### Given data
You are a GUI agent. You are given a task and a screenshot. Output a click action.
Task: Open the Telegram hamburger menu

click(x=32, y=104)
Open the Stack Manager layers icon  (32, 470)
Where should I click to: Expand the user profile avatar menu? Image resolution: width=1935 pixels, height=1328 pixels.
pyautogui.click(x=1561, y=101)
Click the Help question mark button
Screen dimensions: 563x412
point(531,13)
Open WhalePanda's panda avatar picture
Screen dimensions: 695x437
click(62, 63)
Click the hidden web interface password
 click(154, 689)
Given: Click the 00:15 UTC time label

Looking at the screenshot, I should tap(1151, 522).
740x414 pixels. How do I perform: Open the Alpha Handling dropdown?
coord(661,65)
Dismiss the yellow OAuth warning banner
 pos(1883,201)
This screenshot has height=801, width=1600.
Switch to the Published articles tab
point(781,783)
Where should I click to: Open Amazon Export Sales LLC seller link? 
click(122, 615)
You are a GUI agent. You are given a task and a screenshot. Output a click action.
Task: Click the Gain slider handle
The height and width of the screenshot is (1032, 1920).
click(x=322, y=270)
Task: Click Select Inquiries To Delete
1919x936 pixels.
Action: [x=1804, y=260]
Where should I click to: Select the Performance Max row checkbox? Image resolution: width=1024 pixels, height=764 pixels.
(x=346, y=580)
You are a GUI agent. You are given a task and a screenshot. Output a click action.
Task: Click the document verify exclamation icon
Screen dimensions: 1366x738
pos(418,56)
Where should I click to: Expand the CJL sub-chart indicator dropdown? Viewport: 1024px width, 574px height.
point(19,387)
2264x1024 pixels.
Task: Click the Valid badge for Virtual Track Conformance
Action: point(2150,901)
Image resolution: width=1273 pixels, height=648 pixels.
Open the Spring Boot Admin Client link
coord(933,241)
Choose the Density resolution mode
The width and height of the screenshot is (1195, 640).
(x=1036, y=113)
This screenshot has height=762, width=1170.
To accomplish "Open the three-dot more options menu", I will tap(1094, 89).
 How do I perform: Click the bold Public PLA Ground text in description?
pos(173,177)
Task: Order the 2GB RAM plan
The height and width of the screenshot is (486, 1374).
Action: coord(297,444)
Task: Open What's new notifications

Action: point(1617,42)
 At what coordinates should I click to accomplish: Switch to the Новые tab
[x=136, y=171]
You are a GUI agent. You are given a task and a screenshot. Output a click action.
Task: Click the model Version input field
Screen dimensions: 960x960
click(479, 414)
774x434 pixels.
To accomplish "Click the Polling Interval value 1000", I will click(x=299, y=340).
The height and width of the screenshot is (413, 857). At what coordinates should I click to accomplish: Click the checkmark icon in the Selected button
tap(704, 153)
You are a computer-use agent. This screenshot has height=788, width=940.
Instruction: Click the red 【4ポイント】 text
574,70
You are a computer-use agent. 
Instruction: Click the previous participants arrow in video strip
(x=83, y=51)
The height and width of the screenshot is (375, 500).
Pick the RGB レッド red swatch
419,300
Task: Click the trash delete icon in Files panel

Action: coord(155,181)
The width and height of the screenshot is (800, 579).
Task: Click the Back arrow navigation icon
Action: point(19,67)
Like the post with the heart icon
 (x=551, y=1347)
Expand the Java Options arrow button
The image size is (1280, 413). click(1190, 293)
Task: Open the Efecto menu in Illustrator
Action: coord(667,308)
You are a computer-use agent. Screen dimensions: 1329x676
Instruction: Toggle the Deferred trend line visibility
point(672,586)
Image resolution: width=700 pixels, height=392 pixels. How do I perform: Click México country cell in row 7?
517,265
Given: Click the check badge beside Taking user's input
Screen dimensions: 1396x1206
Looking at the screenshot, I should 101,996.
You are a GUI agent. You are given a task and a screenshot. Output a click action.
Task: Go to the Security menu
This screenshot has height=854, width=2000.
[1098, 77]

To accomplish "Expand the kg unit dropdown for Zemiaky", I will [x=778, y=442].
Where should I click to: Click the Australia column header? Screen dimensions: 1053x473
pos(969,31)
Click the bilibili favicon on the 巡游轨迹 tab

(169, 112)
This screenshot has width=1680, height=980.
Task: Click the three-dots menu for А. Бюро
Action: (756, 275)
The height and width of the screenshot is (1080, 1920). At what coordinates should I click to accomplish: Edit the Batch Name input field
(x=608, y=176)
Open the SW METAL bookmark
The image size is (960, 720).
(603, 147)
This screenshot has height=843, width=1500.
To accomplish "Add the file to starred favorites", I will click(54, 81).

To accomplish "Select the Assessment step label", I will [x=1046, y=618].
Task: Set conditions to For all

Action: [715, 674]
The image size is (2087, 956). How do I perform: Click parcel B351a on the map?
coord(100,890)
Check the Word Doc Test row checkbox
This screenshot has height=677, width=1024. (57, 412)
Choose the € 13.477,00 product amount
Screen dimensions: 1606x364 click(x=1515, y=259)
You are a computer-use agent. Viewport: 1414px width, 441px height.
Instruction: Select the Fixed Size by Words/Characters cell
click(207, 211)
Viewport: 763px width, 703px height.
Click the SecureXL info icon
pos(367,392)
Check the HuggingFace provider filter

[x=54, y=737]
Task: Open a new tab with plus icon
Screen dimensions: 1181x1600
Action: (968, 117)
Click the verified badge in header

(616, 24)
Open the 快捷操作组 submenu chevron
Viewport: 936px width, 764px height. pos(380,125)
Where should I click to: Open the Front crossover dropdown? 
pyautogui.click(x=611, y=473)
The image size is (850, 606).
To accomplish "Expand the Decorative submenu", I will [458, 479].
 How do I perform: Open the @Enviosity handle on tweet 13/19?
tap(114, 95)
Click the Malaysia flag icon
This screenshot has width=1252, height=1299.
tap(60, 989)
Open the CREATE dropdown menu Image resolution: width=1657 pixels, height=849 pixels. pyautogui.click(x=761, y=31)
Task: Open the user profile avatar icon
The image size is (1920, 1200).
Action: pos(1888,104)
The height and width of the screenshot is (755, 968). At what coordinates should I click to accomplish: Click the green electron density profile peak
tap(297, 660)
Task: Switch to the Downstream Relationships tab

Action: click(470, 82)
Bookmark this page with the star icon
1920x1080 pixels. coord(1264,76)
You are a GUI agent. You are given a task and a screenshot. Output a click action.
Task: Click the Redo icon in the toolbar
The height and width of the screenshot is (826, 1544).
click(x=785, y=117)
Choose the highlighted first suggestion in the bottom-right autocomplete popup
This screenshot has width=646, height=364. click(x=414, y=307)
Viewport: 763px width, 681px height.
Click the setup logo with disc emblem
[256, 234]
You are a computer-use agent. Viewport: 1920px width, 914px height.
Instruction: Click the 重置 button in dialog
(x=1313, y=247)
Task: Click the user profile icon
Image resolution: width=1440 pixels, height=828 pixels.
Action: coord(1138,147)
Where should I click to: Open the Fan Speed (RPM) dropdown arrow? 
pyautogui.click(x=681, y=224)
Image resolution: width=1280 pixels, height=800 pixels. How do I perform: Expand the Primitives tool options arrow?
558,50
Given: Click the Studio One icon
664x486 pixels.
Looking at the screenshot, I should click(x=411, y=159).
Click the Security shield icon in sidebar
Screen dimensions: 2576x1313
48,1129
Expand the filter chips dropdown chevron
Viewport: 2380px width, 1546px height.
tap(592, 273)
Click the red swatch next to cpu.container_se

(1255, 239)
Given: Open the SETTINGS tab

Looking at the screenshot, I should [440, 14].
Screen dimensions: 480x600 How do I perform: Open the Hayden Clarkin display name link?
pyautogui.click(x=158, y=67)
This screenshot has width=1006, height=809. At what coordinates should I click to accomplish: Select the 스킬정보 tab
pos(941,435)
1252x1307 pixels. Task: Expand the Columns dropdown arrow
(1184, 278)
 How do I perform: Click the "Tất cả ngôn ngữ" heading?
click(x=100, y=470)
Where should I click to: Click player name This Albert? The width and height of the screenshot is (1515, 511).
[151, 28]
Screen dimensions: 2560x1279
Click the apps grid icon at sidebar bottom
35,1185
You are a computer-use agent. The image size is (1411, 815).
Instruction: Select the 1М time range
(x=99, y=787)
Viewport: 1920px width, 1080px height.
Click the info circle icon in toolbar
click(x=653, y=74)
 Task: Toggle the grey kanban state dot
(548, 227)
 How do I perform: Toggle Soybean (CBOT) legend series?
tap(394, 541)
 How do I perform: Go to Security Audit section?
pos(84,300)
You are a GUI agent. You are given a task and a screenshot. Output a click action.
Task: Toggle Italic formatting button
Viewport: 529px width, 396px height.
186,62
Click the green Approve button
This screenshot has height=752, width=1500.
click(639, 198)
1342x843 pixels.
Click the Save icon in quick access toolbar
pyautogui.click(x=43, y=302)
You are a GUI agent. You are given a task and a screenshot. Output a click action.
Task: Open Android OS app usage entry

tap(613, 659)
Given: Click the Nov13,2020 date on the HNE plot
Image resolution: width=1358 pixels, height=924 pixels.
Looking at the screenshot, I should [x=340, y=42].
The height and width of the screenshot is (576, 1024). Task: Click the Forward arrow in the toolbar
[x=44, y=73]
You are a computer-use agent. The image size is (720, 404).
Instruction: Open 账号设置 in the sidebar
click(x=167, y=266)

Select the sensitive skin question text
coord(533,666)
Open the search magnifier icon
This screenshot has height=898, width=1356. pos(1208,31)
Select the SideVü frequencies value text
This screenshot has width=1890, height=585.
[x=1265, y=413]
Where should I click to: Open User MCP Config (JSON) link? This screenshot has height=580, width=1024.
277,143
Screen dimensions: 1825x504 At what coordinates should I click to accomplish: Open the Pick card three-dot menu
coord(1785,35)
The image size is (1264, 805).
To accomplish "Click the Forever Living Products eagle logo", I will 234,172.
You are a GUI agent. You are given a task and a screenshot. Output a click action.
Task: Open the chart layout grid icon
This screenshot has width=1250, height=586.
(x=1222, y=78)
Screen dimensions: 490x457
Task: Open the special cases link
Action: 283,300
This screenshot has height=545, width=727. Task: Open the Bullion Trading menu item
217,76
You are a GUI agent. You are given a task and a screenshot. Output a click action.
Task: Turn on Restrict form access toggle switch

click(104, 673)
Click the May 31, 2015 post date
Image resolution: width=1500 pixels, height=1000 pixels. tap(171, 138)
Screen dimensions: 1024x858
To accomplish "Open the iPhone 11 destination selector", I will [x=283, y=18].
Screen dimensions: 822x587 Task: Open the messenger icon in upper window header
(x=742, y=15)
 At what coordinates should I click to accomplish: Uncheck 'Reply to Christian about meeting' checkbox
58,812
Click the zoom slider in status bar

### Given exercise
Copy out the lines of the material above verbatim, starting at the line containing "Check the Word Doc Test row checkbox" and continuing down through the line containing "click(207, 211)", with both of those lines included.

### Task answer
Check the Word Doc Test row checkbox
This screenshot has height=677, width=1024. (57, 412)
Choose the € 13.477,00 product amount
Screen dimensions: 1606x364 click(x=1515, y=259)
You are a computer-use agent. Viewport: 1414px width, 441px height.
Instruction: Select the Fixed Size by Words/Characters cell
click(207, 211)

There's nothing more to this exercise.